Some Legislation Updates …

– Senators Michael Bennet (D-Colo.), Todd Young (R-Ind.), and Mark Warner (D-Va.) introduced the Global Technology Leadership Act, which would establish an Office of Global Competition Analysis to assess how the U.S. fares in key emerging technologies – such as AI – relative to other countries to inform U.S. policy and strengthen American competitiveness.

– On the fashion/retail legislation front: California’s Responsible Textile Recovery Act of 2023 is worth keeping an eye on. Introduced in Feb., the bill (if passed) will require apparel & other textiles producers to implement and fund an extended producer responsibility program.

Some Litigation Updates …

– In Re Ethereummax Investor Litigation: C.D. Cal. Judge Michael Fitzgerald refused to dismiss the amended class action complaint accusing Kim Kardashian, Floyd Mayweather & NBA hall-of-famer Paul Pierce of “misleadingly promot[ing]” EMAX tokens, while “failing to adequately disclose [the] material connections” at play.

– Nike v. USAPE: Nike lodged an opposition to BAPE’s motion to dismiss, in which is argues (once again) that its complaint satisfies the pleading requirements for both registered & unregistered trade dress.

– J. Doe v.
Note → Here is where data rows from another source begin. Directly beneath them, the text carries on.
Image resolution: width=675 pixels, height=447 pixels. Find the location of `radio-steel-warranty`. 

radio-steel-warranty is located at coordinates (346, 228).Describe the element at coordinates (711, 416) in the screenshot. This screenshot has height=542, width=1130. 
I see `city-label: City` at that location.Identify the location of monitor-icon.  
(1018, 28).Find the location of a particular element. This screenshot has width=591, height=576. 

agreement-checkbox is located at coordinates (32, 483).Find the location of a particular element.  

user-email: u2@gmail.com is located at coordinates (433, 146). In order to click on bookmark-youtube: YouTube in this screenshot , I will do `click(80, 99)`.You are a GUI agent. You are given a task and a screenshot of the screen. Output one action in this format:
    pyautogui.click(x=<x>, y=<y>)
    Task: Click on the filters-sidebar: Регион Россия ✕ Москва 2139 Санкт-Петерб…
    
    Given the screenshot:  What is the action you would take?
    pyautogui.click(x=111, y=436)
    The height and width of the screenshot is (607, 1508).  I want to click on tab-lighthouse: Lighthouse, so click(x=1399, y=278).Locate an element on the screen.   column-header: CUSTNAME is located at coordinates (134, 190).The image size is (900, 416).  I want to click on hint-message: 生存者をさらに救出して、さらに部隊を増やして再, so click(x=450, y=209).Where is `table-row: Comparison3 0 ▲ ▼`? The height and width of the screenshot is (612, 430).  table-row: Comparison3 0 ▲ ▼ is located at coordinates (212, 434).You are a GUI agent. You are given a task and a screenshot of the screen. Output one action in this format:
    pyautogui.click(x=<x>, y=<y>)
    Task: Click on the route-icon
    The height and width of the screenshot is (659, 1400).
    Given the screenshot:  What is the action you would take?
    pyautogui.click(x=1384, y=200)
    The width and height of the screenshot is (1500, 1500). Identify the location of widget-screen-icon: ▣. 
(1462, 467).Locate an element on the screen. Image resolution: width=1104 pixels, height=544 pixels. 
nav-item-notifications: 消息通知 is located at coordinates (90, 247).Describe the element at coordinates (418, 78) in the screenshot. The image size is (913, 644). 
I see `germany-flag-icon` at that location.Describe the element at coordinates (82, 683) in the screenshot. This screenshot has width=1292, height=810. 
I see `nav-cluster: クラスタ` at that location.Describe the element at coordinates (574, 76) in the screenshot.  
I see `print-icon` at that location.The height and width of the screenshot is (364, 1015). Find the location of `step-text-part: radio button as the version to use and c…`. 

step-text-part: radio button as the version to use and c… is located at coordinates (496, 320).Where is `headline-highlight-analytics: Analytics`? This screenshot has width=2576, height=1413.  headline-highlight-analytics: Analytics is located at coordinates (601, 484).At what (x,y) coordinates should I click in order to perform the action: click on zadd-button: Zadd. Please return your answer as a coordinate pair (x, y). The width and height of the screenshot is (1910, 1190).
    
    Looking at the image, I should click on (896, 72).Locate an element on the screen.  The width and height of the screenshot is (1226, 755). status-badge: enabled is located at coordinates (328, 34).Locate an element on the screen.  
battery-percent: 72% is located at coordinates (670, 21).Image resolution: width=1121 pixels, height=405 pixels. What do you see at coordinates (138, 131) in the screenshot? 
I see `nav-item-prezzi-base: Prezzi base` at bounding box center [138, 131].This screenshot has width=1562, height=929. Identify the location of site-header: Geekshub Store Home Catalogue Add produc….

Github, et al: On the heels of the court granting the defendants’ motion to dismiss in part in this generative AI-focused copyright case in May, the plaintiffs filed an amended complaint this week. More to come on this soon.

– Andersen v. Stability AI: The plaintiffs lodged an opposition to Stability AI’s and Midjourney’s motions to dismiss, as well as an opposition to DeviantArt’s anti-SLAPP motion. (You can find those filings here.)

In the biggest web3 news of the week: Louis Vuitton launched NFTs on Friday. The “VIA” project – which consists of “connected products,” namely, a combination of a digital + physical trunks – “explor[es] a new facet of its savoir-faire with the first digital trunk from the Maison.” LV calls the project a “testament to [how] digital craftsmanship weaves the real with the dream to create the exceptional.” The TDLR from Megan Kaspar, MD at web3 investment firm FirstLight …

In some deal-making news in the fashion/retail, tech & web3 segments …

– Blk Dnm has been acquired by ChromaWay, marking the first fashion industry acquisition by the Swedish blockchain developer.

– Prada & Zegna have joined to acquire a minority stake in knitwear supplier Luigi Fedeli e Figlio. (Sound familiar? They’ve done this before.)

– Swoperz, a resale marketplace for kids apparel, has raised £250k in a pre-Seed round.

– In a nod to the enduring appeal of alternative textiles, mycelium-maker Ecovative Design has raised $30M in a Series E.

– You can find the latest in AI funding here. One standout: Impact Analytics, which provides AI-based solutions for supply chain & merchandise planning in retail, has closed a new round.

– Supply chain mapping & monitoring software startup Sourcemap has raised $20M in a Series B.